Research Roundup: anesthesia for cephalopods, biomedical tattoo for cancer detection and more!

Welcome to this week’s Research Roundup. These Friday posts aim to inform our readers about the many stories that relate to animal research each week. Do you have an animal research story we should include in next week’s Research Roundup? You can send it to us via our Facebook page or through the contact form on the website.

  • Alcohol and Magnesium Chloride shown to be effective anesthetics for cephalopods. Researchers at San Francisco State University found that both alcohol and magnesium chloride prevented the brains of cuttlefish and two species of octopus from perceiving negative stimuli (being pinched). The aim was to discover whether these compounds were true anesthetics, or whether they just prevented physical responsiveness in the animals (without preventing pain). The Magnesium Chloride took longer to act, leaving the animal paralyzed, but still feeling for the first 15 minutes, whereas the ethanol shut down movement and sensation much faster.
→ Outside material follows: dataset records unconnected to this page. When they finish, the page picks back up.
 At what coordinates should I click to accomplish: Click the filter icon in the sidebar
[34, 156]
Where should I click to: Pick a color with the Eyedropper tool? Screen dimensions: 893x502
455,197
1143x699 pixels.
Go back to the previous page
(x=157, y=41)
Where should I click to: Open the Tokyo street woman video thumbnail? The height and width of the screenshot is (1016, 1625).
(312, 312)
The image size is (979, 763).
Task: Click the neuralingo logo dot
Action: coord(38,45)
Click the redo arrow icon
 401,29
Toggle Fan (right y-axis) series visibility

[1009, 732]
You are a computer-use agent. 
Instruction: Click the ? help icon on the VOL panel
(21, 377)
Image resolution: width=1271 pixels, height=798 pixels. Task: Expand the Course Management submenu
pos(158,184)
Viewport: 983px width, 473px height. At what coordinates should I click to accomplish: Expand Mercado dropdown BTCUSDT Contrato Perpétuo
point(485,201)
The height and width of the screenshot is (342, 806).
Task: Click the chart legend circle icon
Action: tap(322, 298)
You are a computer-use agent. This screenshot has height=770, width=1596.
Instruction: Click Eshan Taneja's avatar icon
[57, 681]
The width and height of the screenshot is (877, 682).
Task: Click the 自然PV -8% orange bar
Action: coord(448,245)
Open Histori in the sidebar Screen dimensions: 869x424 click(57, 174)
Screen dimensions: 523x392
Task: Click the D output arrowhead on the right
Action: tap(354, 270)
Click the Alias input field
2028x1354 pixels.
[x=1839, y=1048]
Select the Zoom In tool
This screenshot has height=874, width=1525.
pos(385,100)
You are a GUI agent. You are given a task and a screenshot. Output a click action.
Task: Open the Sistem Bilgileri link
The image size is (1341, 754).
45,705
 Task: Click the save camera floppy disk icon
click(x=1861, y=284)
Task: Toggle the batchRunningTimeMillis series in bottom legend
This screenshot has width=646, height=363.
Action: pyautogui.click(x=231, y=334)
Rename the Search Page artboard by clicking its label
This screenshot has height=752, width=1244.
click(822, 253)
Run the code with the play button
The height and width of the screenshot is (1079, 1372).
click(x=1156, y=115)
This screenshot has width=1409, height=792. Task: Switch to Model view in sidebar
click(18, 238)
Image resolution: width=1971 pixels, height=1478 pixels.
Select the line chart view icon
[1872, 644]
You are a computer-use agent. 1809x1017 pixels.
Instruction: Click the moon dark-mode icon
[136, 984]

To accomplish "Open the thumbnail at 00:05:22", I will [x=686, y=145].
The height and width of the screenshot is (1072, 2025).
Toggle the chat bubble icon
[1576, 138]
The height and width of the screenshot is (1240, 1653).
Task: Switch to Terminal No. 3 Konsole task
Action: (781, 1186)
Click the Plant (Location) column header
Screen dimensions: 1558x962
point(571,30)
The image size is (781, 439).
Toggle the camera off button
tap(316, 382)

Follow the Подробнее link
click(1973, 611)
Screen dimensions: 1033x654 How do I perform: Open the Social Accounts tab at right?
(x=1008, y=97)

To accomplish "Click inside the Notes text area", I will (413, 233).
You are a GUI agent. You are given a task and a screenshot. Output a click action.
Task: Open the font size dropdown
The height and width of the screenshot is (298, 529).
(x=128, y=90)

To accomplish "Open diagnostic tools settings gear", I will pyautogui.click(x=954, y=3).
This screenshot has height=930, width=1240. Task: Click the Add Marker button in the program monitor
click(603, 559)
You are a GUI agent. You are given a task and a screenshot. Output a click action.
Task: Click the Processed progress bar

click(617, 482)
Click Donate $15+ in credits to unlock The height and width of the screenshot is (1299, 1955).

Published in Frontiers in Physiology.
  • Genetically altered antibodies protect rhesus monkeys from HIV-Like Virus. On April 16, scientists from the National Institute of Allergy and Infectious Diseases (NIAID) reported that two genetically modified broadly neutralizing antibodies (bNAbs) protected rhesus macaques from an HIV-like virus. Single infusions of each bNAb protected two groups of six monkeys each against weekly exposure to simian-human immunodeficiency virus (SHIV) for over half a year. The team from NIAID demonstrated that the genetic mutations in the bNAbs increased their durability following injection, and extended the period of protection, but did not affect the way the antibodies bound to the virus. If proven safe and effective in humans, this extended activity in the body could potentially allow for longer periods between clinical visits to receive the treatment. Published in Nature Medicine.
Rhesus macaque Source: CNPRC
  • Biomedical tattoo gives early cancer warning. Researchers at ETH Zurich have developed a biomedical tattoo that can detect four common types of cancer from elevated levels of calcium in the blood, which warns patients by growing an artificial mole on their skin. This technology was tested in mice and samples of pig skin with much success, but must be reactivated annually. The biomedical tattoo uses calcium detecting cells to signal the production of melanin when blood calcium levels are high. The melanin darkens the skin to form a mole at the site of the tattoo. The rise in calcium, termed hypercalcemia, is associated with forms of prostate, lung, colon, and breast cancer. Further research will adapt the system to monitor neurodegenerative diseases and hormonal disorders. Published in Science Translational Medicine.
  • Miniature human brains implanted in mice. The first publication describing the implantation of lentil-sized human cerebral organoids into mice suggest this technology will be used to understand human brain development, may serve as repair kits for stroke, and repair injured or underdeveloped areas of the brain. Scientists at the Salk Institute in California took human brain organoids that had been growing in lab dishes for 31-50 days and then implanted them in over 200 mice. Around 80% of the organoids implanted successfully and began sprouting new neurons within 2-12 weeks. The mice showed no demonstrable cognitive difference to common mice. We previously discussed this research when it was announced in November 2017 at the annual meeting for the Society of Neuroscience.Published in Nature Biotechnology.
Human organoid (green) implanted into mouse brain. Source: Salk Institute
  • Inhibiting a protein to prevent heart failure. Researchers at the Cincinnati Children’s Heart Institute, have piloted an experimental molecular therapy, called pUR4 in heart cells damaged by a heart attack. This therapy, which blocks a matrix-forming protein, called fibronectin, reduced levels of scarred muscle tissue and in a mouse model prevented heart failure. This work is important because reducing levels of scarring permits for retention of function, which otherwise, would lead to further complications. Published in the journal Circulation.